## Prompt
Reproduce verbatim the passage of the Dartmoor Society news item that begins with the words containing "Powdermills Pottery Plate" and ends with "clays and glazes.".

## Reading text
********
An independent voice and a forum for debate for those who find Dartmoor a source of livelihood or inspiration

News From April 2019

Tom Greeves with Tin Ingot
Chris Chapman

Lis Greeves presented with flowers by Peter Beacham
Chris Chapman

Tin Ingot

Powdermills Pottery Plate

Tom Greeves steps down as Chairman of The Dartmoor Society after 21 years

Posted in Press Releases on Sunday 28th April 2019 at 10:03pm

After 21 years at the helm, founder and chairman of the Dartmoor Society Tom Greeves presided over his last Dartmoor Society AGM at Scorriton Village Hall on 13th April. Members and well-wishers gathered for a heartfelt farewell to both Tom and his wife Lis.

Peter Beacham OBE, President of the Dartmoor Society, presented Tom with a specially commissioned Tin Ingot made from Devon and Cornwall tin mounted on locally harvested spalted Beech; and a Platter that had been commissioned from local potter Joss Hibbs using Dartmoor clays and glazes.

In a letter of thanks Tom wrote, ‘I am thrilled to have they reflect so much of my connection with, and interests in Dartmoor – prehistory, tinworking, craft skills and the Dartmoor Society itself’.
********
## Dataset entries
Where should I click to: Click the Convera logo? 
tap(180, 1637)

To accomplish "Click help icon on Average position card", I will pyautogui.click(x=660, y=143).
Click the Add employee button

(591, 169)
********
## Finished task
Powdermills Pottery Plate

Tom Greeves steps down as Chairman of The Dartmoor Society after 21 years

Posted in Press Releases on Sunday 28th April 2019 at 10:03pm

After 21 years at the helm, founder and chairman of the Dartmoor Society Tom Greeves presided over his last Dartmoor Society AGM at Scorriton Village Hall on 13th April. Members and well-wishers gathered for a heartfelt farewell to both Tom and his wife Lis.

Peter Beacham OBE, President of the Dartmoor Society, presented Tom with a specially commissioned Tin Ingot made from Devon and Cornwall tin mounted on locally harvested spalted Beech; and a Platter that had been commissioned from local potter Joss Hibbs using Dartmoor clays and glazes.